Firstly, it will be a real challenge to ensure people understand user agreements for the battery changes, sensor replacements and software updates that are involved. The distinction between informed consent and terms of use (those endless tracts of legalese that most of us agree to without reading) may become more fraught.
Data capture
And because these devices are designed to capture data – for some, that is one of their main selling points – there are thorny issues about data ownership and the right to withdraw data already collected.
What’s more, while for some products, like Abilify MyCite, there is a non-digital alternative on the market, so people can choose whether they wish to use a digital medicine, that’s not true in all cases. What happens when there is only a digital medicine available? Should insurers or national health systems be allowed to insist that a digital medicine be used with good adherence results if they are to pay for the treatment? And what about implanted devices, such as pacemakers? To what extent should people have the option of using the technology but not allowing the collection of their data, or be able to choose to withdraw data already collected?
While much of the initial attention has focused on gathering information on people who use digital medicines, these devices also generate data on physicians and other providers of medical services. Where the device enables the provider to check a patient’s adherence to a treatment regime, insurers and hospital systems can also learn to what extent the provider is ensuring this. Moreover, the pattern of provider diligence in this regard may become important for malpractice claims if people experience adverse effects and lawyers seek to access the records of provider behaviour in response to alerts and other information.

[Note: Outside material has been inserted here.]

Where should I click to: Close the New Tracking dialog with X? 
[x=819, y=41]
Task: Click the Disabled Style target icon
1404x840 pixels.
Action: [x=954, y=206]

All of these issues arise in the context of willing patients and willing physicians choosing to use a digital medicine product together. But this isn’t the only potential way a digital medicine could be used.
Digital medicine
Some people undergo directly observed therapy for treating tuberculosis, for example, which involves a doctor watching them take their medication. Is a digital medicine a welcome, less intrusive option, or an encroachment on their freedom? Even further into the future, could a court mandate that a person on probation submit to medication adherence monitoring? And could a psychiatrist threaten involuntary hospitalisation unless a patient agrees to adherence monitoring technologies?

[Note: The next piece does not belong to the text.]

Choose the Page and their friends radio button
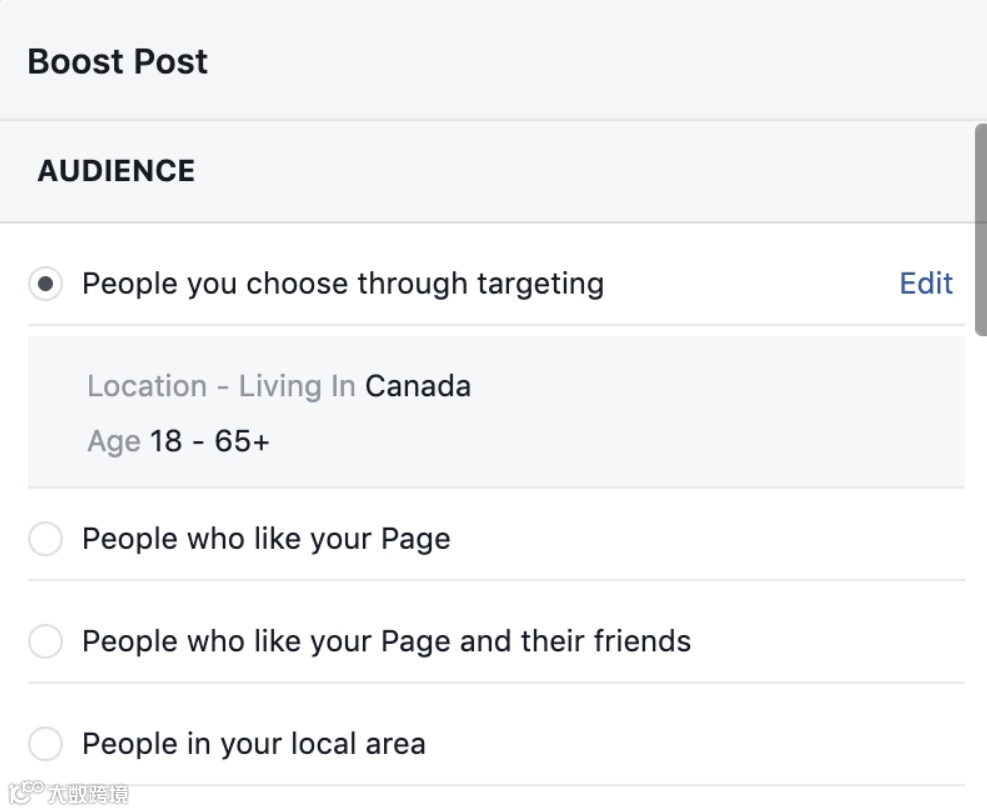The width and height of the screenshot is (987, 812). pyautogui.click(x=45, y=641)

Digital medicine products have the potential to improve health care for all involved. But if a person’s first encounter with these devices elicits sentiments like “creepy” or “invasive”, or seem to be too close to comfort to a “surveillance state”, much of that potential may be squandered.
Ethicists, companies and healthcare providers must work very hard to maintain patients’ trust. At a minimum, we must be transparent about how data on both patients and providers is collected, how it is used, and what rights people will or won’t have after the data has been collected. We must also ensure that people are making informed, voluntary choices to use this technology.